マイ・プレシャス・リスト

Carrie Pilby
2016年
アメリカ
スーザン・ジョンソン監督
カーラ・ホールデン脚本
カレン・リスナー『マイ・プレシャス・リスト』原作
マイケル・ペン音楽
ベル・パウリー、、、キャリー・ピルビー(高IQ少女)
ヴァネッサ・ベイアー、、、タラ(法律事務所の同僚)
コリン・オドナヒュー、、、ハリソン教授
ウィリアム・モーズリー、、、サイ(隣に住む演奏家)
ジェイソン・リッター、、、マット(新聞広告で知り合った男)
ガブリエル・バーン、、、キャリーの父親
ネイサン・レイン、、、ペトロフ医師(担当セラピスト)
高IQの才色兼備。飛び級でハーバードを18歳で卒業し、ロンドン生まれだが今はアメリカで独り暮らし、というより引き籠りをしている少女の噺である。1週間に本を17冊読む。羨ましい。偽善者が大嫌いな潔癖な少女でもある。
基本的にいつも不機嫌で自意識過剰である(流石に終盤は解放され笑顔が見られるが)。

向うでは、セラピーに通うのが普通の生活にくみこまれているんだな。
自然に根付いていることがよく分かる。カウンセリングとどちらが多いのだろうか。
子供にとっては、お父さん、お母さん、セラピストさん、同等の存在なのだ。恐らくカウンセラーもその位置にいるのだろう。
(この少女の場合、カウンセリングのような問題解決を本人主導で支援するものより、セラピーの形でどんどん解決の提案をしてくれる方が効率的に思える。彼女主導だと自分の世界により埋没しそうだし)。
父の差し金で法律事務所で夜間に文章校正のアルバイトははじめ、少しばかり人との接触の場も出来る。
セラピストなので、問題解決のための提案を積極的に出してくる。
彼が作ってくれた「プレシャス・リスト」を彼女はとりあえず実行してみることに。
それで何も変わらなければ、セラピストの無能を証明することが出来る。
それが実行する動機のひとつにもなっているようだ(笑。

デートをすると言うことで、日常生活で(又は新聞広告で)適当に逢う事の出来る相手と付き合ってみる。
友達を作る。これはバイト先のタラか。
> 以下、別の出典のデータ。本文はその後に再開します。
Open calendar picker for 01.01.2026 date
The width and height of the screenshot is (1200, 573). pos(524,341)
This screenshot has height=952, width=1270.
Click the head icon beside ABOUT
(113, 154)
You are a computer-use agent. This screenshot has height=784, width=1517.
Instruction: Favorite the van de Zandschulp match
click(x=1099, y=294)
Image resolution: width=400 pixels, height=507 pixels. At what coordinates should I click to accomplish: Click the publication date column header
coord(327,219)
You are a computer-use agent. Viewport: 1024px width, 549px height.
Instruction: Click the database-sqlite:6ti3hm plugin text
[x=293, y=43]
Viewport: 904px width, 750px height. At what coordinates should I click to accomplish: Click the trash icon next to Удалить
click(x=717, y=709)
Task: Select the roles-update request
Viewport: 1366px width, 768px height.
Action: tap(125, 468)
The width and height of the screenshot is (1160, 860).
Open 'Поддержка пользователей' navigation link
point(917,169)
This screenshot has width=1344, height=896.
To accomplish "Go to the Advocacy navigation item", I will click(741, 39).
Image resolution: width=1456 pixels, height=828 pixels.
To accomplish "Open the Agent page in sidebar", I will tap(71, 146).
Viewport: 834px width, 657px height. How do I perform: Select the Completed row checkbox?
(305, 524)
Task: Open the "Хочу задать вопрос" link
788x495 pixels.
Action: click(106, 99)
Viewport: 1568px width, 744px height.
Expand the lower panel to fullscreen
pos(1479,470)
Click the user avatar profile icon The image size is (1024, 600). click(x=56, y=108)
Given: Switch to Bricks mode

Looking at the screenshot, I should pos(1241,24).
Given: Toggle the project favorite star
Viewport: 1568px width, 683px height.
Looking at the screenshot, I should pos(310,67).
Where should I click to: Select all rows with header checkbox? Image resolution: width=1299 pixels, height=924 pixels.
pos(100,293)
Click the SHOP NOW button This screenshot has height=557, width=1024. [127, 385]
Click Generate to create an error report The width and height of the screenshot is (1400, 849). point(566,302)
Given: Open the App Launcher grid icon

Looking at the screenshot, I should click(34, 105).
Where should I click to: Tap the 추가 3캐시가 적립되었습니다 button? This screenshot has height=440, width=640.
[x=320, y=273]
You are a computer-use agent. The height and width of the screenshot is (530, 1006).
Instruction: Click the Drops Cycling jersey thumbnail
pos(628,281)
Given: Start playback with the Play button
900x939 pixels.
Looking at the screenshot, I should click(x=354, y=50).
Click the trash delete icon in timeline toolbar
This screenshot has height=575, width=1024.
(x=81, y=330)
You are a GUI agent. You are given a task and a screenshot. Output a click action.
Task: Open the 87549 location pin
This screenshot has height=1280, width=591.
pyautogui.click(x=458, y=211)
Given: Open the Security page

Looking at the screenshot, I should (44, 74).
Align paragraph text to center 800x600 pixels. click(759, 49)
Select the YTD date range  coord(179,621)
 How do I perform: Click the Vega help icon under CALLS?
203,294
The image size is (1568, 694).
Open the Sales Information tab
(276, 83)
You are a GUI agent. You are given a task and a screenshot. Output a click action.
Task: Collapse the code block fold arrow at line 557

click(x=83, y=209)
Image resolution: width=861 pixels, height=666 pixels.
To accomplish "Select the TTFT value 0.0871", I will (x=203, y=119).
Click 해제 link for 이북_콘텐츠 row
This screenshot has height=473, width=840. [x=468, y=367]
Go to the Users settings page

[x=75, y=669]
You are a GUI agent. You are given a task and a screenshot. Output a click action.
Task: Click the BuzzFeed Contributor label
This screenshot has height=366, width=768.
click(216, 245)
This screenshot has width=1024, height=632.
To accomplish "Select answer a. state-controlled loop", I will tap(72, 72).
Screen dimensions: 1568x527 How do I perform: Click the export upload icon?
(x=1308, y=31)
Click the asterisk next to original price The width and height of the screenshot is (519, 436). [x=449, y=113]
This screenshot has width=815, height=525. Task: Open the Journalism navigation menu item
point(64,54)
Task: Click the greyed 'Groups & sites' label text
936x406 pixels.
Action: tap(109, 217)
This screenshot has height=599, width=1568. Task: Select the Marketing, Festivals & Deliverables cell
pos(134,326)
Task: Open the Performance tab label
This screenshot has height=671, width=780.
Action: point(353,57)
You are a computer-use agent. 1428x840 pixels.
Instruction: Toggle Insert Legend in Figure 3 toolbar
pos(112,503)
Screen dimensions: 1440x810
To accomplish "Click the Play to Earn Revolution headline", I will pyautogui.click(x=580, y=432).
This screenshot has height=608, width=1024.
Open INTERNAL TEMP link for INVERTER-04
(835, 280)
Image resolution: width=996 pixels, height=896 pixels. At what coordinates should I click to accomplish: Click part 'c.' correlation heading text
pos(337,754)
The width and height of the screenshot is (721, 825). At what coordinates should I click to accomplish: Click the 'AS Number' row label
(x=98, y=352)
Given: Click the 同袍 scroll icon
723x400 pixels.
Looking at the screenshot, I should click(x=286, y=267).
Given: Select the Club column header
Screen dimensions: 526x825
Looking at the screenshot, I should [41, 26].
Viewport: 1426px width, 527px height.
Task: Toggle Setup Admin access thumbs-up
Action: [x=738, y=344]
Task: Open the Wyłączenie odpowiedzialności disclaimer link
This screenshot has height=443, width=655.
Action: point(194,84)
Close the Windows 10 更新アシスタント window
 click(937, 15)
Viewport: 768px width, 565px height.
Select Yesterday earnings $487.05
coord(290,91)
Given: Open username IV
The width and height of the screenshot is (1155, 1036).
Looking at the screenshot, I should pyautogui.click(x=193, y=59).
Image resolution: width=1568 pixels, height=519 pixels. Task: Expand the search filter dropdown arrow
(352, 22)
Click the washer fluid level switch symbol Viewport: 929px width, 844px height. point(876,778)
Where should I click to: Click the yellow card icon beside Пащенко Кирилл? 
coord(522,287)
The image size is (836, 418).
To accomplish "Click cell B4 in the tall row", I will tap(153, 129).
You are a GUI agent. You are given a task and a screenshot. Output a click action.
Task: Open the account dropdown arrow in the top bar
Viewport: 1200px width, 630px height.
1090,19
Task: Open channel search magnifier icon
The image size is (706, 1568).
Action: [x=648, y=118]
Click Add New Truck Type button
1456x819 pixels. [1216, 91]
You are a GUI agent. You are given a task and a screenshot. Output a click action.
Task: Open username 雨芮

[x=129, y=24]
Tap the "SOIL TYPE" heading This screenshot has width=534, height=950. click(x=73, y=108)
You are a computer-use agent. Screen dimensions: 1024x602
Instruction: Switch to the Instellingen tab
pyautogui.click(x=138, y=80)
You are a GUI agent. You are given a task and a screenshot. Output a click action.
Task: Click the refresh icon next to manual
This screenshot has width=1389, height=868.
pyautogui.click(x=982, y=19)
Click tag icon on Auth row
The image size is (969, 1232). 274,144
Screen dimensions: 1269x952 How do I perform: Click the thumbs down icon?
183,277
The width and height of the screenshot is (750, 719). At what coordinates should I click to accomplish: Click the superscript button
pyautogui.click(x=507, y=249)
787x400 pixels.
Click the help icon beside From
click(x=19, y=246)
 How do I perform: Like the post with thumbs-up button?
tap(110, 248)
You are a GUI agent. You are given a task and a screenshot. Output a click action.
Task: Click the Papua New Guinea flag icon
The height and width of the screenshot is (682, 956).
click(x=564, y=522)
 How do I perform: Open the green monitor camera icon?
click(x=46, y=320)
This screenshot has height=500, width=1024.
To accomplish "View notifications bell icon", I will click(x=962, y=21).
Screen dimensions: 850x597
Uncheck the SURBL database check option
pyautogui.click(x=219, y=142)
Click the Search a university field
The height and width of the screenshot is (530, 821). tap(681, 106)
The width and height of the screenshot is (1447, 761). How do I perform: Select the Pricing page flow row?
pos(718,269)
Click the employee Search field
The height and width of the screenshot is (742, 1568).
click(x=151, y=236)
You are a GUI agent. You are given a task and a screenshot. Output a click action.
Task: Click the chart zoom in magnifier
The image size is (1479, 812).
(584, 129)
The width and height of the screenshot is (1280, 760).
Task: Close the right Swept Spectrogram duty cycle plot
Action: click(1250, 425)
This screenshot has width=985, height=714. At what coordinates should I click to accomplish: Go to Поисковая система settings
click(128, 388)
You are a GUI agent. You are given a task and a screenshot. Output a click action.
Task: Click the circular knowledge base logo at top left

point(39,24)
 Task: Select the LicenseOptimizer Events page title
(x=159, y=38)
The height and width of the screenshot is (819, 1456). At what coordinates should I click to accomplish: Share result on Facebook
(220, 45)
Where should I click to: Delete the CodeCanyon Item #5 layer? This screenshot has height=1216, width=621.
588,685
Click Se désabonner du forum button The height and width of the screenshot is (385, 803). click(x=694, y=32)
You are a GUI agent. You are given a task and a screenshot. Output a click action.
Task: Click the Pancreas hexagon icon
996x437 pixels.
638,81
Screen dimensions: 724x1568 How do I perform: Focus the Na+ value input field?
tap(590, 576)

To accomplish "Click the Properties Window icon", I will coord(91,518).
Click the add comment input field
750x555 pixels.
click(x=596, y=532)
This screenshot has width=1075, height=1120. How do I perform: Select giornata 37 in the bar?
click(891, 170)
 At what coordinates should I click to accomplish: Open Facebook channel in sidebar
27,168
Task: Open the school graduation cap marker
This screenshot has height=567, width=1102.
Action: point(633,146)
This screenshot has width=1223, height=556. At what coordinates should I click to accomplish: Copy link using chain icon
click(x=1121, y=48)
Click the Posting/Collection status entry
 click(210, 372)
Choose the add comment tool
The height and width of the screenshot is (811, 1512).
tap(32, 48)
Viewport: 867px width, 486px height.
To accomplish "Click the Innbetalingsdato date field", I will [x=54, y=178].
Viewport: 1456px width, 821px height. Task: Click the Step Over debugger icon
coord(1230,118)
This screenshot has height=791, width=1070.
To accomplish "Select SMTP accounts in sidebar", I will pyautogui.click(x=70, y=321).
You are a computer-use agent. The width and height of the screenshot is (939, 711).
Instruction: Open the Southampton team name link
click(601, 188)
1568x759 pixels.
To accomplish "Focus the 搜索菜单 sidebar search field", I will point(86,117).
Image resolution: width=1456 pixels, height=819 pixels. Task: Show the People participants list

何かと煩く入り込んでくる女史だが。
誰かと大晦日を過ごす。これは最後に実現を見る。結局、サイとハッピーエンドか。
ペットを飼うというところで、金魚を2匹飼う。一匹死にパニックになるが。
子供の頃楽しんだことをするでは、好きだった飲み物を飲むということで、チェリーソーダを久しぶりに飲んでみる。
(これは結構、満足気であった)。
そして、本を取り返す。母が生前プレゼントしてくれた「フラニーとゾーイ」の初版本である。
(この時点では教授には貸していない)。
何人かと付き合ってみるが、良いところまで行って結局上手くいかない。
恋愛までにはいかないのだ。新聞広告の高学歴男もゼミの教授も、、、。
同じような趣味を持つ学歴も似ている相手で話はスムーズに運ぶが、或るところまで行くとお互いのエゴがぶつかり合う。
隣のよく干渉して来る男性は演奏家であったが、両親は音楽で身を立てることに反対しており、親元を離れて暮らしていた。
彼は「人生は一度きり。幸せになっていいはずだ」という。これは後々に響く、、、。
彼にコートを貸してもらった時、本を持っていたのに気づく。サリンジャーの「フラニーとゾーイ」であった。
「フラニーとゾーイ」の初版本を恋人になりかけた際、ゼミの教授に貸したままになっていることに今更ながら慌てふためく。
自分の一番大切な本ではないか。

デートをするたびに孤独になる。相手は大事な本も返してこない。
ソーダを飲んでも誰も振り向かない。
金魚は片方が死んでしまった。かなりのショックを受け、もう片方を店に返しに行く。
そしてパパは新しい家族をロンドンで作ってしまう。
これが大きかったか。
独りで(籠って)いると孤独は感じられないものだ。
他者と接し関わるから孤独を知る。
これは良いことだと思う。
当然、家族も他者であり孤独に向き合うことになるのは当たり前。
何かをして人と関わることで真の孤独を知る。
そこから始めればよいのだ。
と言うより、それ以外に方法はない。

伏線の回収を(ちょっとした言葉も含め)丁寧にしてゆく映画であった(わたしはそれに拘らないのだが)。
お父さんとセラピストのおじさんが良い味を出していた。
舐めた教授から本を取り戻しに同行したお父さんはやはり頼りがいのある存在だ。
わたしもあんな風に本を取り戻しに行きたい(笑。